### Prompt
Copy the items again, starting with the line that contains "You are a computer-use agent. This" and going on through the line that contains "click(131, 173)", but change "label" to "tag" and leave everything else unchanged. Omit the pictures from your answer.

# Start of Records for processing

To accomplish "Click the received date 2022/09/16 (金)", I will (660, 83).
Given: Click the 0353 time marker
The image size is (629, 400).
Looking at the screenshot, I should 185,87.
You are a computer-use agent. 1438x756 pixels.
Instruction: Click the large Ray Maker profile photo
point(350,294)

# End of Records for processing
# Start of Records for processing

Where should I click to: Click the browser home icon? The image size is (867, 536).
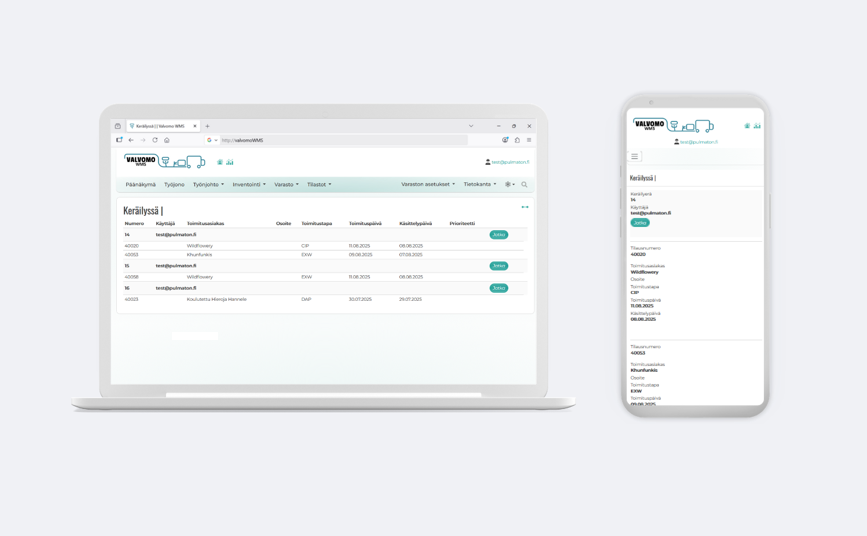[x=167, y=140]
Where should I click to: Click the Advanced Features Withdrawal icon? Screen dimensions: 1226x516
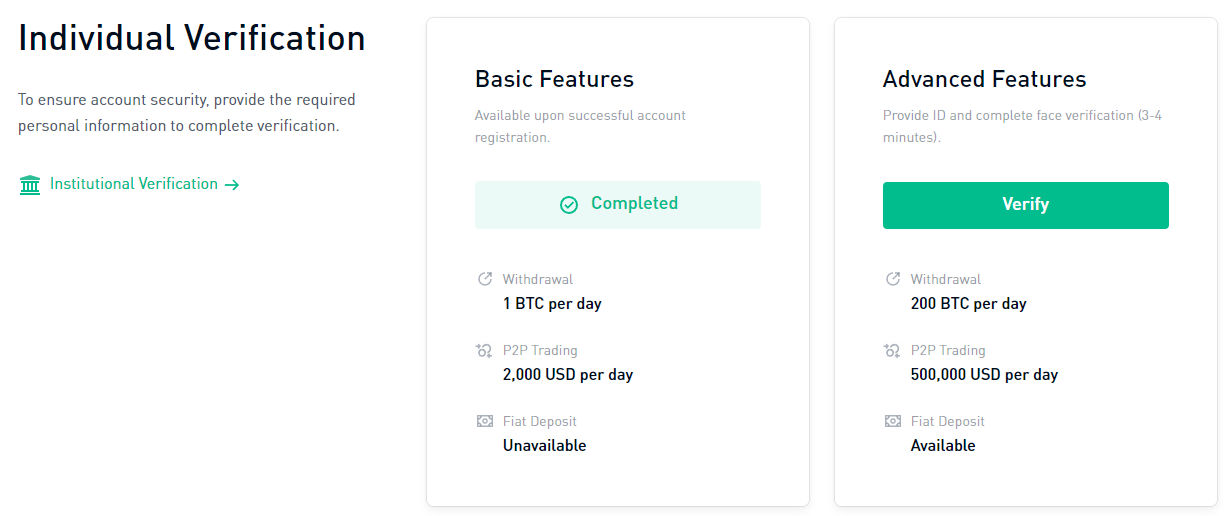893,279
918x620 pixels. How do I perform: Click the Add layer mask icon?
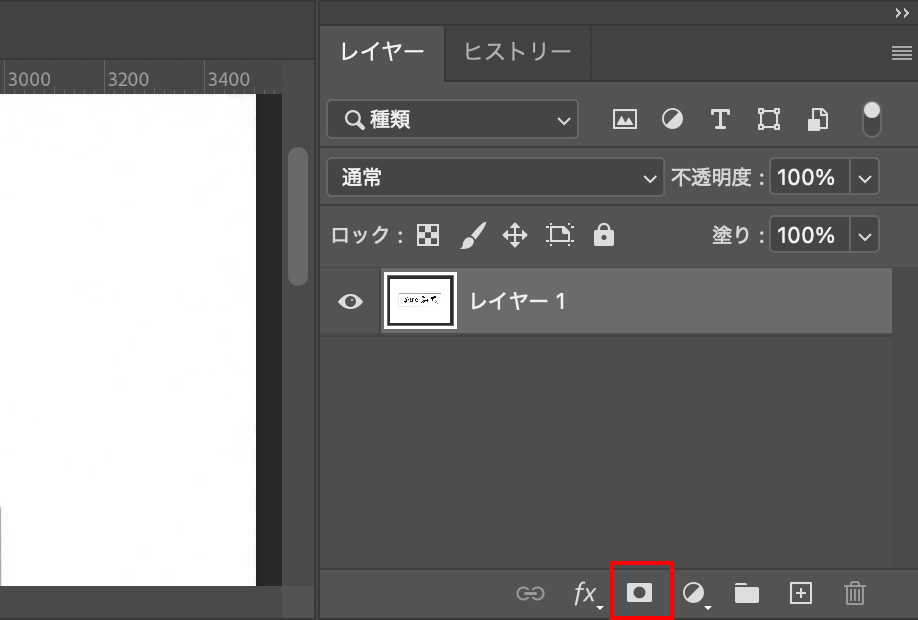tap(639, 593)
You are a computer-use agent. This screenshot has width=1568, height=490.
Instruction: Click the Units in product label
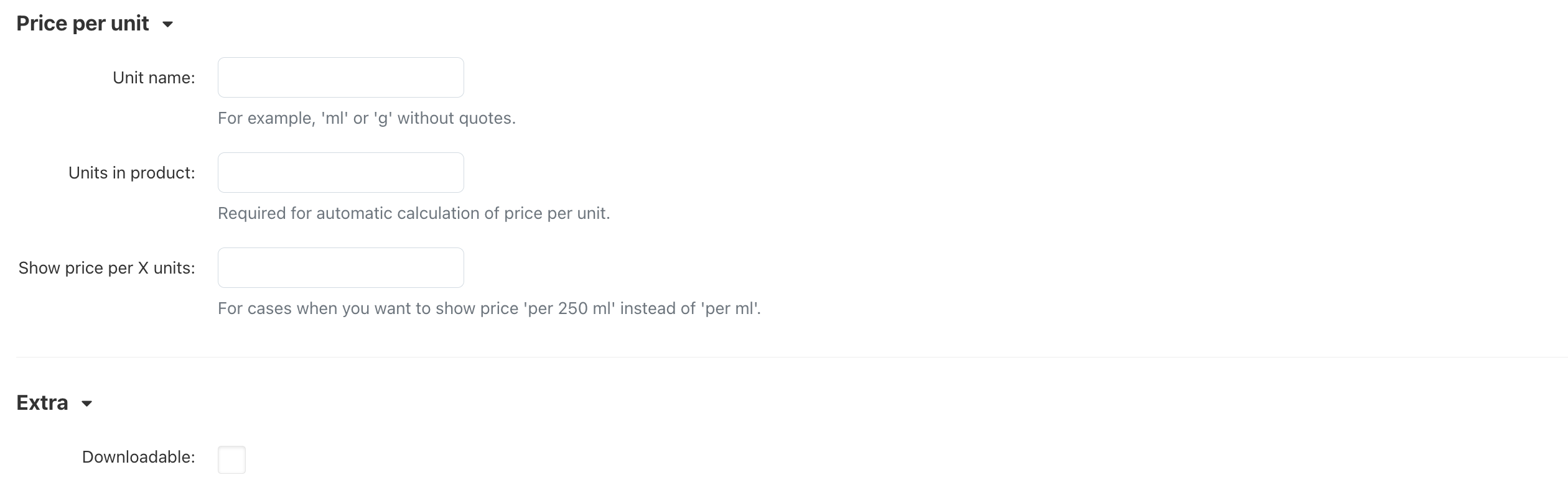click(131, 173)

# End of Records for processing

### Exercise result
You are a computer-use agent. This screenshot has width=1568, height=490.
Instruction: Click the Units in product tag
click(131, 173)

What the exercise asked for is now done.